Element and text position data
★ ★ ★ ★ ★ ★ ★

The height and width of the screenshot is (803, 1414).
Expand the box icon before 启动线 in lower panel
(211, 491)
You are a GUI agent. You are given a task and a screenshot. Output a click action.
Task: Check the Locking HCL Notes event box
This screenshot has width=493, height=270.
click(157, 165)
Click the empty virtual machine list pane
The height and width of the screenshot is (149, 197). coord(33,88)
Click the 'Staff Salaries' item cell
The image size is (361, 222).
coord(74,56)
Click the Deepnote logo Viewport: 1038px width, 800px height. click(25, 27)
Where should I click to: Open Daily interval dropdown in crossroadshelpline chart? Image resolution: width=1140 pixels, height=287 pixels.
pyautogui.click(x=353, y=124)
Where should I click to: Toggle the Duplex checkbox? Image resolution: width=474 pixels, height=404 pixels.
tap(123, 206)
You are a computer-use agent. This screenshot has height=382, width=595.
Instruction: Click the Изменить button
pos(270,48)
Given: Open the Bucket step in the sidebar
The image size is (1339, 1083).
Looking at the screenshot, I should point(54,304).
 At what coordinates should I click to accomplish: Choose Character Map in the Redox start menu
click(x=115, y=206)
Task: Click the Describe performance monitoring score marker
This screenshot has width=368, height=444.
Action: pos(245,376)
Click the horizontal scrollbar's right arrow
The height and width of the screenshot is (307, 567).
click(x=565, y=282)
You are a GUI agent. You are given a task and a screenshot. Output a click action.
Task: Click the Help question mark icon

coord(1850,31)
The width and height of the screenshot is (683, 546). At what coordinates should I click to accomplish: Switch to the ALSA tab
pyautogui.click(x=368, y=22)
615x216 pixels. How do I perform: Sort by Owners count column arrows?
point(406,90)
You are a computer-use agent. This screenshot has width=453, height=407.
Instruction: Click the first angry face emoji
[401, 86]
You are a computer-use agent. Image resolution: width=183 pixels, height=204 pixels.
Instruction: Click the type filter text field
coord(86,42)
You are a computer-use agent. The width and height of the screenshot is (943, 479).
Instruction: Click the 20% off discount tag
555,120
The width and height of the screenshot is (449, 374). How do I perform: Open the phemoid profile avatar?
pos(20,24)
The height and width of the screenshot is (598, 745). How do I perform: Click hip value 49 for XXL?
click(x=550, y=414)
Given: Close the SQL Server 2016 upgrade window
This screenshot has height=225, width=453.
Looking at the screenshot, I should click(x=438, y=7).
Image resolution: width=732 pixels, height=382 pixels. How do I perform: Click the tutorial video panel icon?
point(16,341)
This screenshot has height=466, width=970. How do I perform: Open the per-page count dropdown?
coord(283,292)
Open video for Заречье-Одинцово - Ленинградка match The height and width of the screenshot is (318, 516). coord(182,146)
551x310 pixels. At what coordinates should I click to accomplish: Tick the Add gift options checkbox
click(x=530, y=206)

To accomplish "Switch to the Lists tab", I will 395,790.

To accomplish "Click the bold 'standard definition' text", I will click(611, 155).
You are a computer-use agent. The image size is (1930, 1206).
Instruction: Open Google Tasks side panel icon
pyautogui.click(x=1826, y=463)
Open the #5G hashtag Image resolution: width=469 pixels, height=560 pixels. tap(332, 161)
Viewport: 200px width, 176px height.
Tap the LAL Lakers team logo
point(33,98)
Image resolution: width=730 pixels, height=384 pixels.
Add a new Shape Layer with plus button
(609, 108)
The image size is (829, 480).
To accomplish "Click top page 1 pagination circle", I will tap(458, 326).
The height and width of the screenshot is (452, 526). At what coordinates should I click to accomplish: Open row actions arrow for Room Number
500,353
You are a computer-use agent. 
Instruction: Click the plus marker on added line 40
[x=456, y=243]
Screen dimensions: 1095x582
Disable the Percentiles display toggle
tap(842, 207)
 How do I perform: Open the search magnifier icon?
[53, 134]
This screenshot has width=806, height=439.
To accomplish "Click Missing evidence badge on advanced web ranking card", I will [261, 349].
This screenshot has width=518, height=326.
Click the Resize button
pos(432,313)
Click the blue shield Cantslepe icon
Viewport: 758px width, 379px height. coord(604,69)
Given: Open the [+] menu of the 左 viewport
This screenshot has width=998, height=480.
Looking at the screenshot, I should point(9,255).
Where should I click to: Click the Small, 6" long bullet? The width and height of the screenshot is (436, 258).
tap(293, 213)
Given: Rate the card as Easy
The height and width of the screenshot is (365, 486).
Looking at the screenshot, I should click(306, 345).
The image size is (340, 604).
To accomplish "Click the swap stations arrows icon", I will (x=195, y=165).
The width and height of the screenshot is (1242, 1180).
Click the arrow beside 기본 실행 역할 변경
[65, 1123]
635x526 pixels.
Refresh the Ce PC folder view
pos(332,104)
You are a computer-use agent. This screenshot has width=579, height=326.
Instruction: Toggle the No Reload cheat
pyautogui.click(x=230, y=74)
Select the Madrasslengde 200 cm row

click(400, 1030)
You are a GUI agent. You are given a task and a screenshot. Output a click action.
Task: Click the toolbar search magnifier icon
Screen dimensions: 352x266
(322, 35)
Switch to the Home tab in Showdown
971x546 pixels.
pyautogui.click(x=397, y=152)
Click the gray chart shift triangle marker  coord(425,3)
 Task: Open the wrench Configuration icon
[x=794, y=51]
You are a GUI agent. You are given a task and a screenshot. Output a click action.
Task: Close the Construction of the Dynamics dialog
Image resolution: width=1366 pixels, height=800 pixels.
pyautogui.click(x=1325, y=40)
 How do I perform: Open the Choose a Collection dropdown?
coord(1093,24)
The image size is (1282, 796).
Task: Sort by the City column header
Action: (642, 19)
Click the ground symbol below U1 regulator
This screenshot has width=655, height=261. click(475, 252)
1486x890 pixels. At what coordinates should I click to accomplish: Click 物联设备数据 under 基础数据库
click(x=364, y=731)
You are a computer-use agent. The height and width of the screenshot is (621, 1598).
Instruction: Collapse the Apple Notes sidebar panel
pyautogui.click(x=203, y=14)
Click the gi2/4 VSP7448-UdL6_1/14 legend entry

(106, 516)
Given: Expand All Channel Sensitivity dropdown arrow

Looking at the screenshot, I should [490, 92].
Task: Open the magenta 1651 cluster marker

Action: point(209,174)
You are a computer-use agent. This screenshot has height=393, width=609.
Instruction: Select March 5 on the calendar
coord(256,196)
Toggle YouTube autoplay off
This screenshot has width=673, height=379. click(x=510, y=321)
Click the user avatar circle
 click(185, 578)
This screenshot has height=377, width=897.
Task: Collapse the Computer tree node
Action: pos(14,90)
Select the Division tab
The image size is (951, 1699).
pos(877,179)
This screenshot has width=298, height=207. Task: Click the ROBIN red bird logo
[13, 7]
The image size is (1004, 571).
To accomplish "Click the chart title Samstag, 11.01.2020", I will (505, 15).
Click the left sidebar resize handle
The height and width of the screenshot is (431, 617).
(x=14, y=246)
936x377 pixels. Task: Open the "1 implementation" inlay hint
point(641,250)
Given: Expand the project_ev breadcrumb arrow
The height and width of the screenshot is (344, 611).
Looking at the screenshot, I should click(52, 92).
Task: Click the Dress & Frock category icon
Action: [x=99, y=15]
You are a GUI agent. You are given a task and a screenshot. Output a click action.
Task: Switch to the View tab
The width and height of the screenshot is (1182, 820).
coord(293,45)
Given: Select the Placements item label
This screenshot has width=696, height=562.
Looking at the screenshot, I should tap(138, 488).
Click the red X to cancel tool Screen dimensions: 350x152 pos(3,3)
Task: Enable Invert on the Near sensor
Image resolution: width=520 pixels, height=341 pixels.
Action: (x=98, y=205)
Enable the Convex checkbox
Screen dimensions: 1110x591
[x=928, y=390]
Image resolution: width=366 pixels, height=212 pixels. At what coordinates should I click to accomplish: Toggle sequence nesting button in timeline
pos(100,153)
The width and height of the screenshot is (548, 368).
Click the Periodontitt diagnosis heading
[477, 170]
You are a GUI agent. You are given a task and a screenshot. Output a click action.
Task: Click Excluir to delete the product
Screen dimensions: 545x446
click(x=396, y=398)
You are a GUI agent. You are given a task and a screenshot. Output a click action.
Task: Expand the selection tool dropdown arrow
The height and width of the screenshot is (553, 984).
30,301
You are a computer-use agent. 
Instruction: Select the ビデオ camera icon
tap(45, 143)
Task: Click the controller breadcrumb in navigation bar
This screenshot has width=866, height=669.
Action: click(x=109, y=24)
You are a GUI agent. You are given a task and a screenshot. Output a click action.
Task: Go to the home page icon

★ ★ ★ ★ ★ ★ ★

• DIRECTIVE: Copy the material word for word, from its first line through the line containing "pos(270,48)", including that line.

• RESULT OF THIS EXERCISE:
The height and width of the screenshot is (803, 1414).
Expand the box icon before 启动线 in lower panel
(211, 491)
You are a GUI agent. You are given a task and a screenshot. Output a click action.
Task: Check the Locking HCL Notes event box
This screenshot has width=493, height=270.
click(157, 165)
Click the empty virtual machine list pane
The height and width of the screenshot is (149, 197). coord(33,88)
Click the 'Staff Salaries' item cell
The image size is (361, 222).
coord(74,56)
Click the Deepnote logo Viewport: 1038px width, 800px height. click(25, 27)
Where should I click to: Open Daily interval dropdown in crossroadshelpline chart? Image resolution: width=1140 pixels, height=287 pixels.
pyautogui.click(x=353, y=124)
Where should I click to: Toggle the Duplex checkbox? Image resolution: width=474 pixels, height=404 pixels.
tap(123, 206)
You are a computer-use agent. This screenshot has height=382, width=595.
Instruction: Click the Изменить button
pos(270,48)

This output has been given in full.